| AIM A |
In the news item about the assessor vacancy, write out everything from "Hopefuls must be" down to "isn’t a requirement.", swapping "questionnaire" for "survey".
*** SOURCE ***
Maricopa County accepting applications for vacant assessor job
PHOENIX – The Maricopa County Board of Supervisors is moving to fill its assessor vacancy in the wake of Paul Petersen’s resignation earlier this month.
On Jan. 7, three months after his arrest on human trafficking charges related to an alleged multistate adoption scheme, Petersen announced that he was stepping down.
State law says the board must fill the assessor’s position if it becomes vacant, but it doesn’t define a process for making the appointment.
On Friday, the board announced it was seeking candidates to run the agency responsible for determining the value of metro Phoenix properties for tax purposes.
Hopefuls must be at least 18 years old and registered as a Republican, the same party at Petersen, as required by state law.
The job isn’t guaranteed beyond the end of the year, when Petersen’s elected term expires.
A questionnaire that is part of the application process asks if the candidate is planning to run for the office this year, but it says running isn’t a requirement.
*** RAW DATA ***
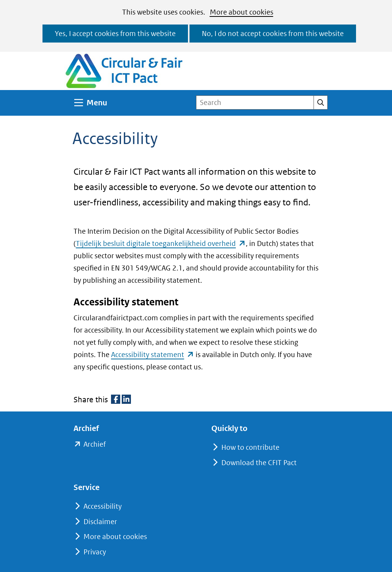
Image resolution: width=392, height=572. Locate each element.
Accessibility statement (152, 354)
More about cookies (242, 12)
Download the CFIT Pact (259, 462)
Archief (94, 444)
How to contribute (250, 447)
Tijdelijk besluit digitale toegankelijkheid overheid (161, 243)
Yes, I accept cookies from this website (115, 33)
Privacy (95, 552)
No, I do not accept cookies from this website (273, 33)
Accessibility (103, 506)
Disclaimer (100, 521)
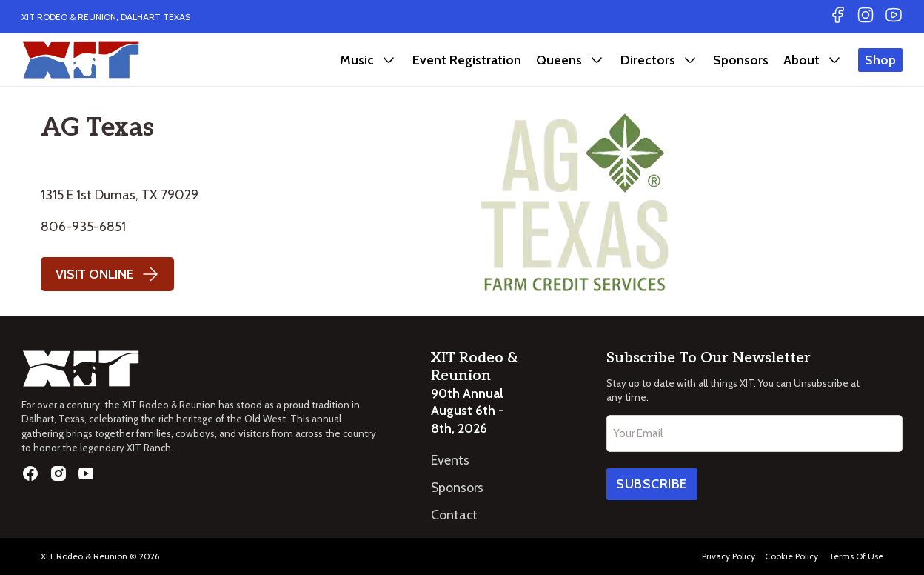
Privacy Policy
***
| AIM B |
Transcribe everything in the records from the line containing "How to contribute (250, 447)" down to the end of the records, and leave out the pictures.

| FULL SOLUTION A |
Hopefuls must be at least 18 years old and registered as a Republican, the same party at Petersen, as required by state law.
The job isn’t guaranteed beyond the end of the year, when Petersen’s elected term expires.
A survey that is part of the application process asks if the candidate is planning to run for the office this year, but it says running isn’t a requirement.

| FULL SOLUTION B |
How to contribute (250, 447)
Tijdelijk besluit digitale toegankelijkheid overheid (161, 243)
Yes, I accept cookies from this website (115, 33)
Privacy (95, 552)
No, I do not accept cookies from this website (273, 33)
Accessibility (103, 506)
Disclaimer (100, 521)
Privacy Policy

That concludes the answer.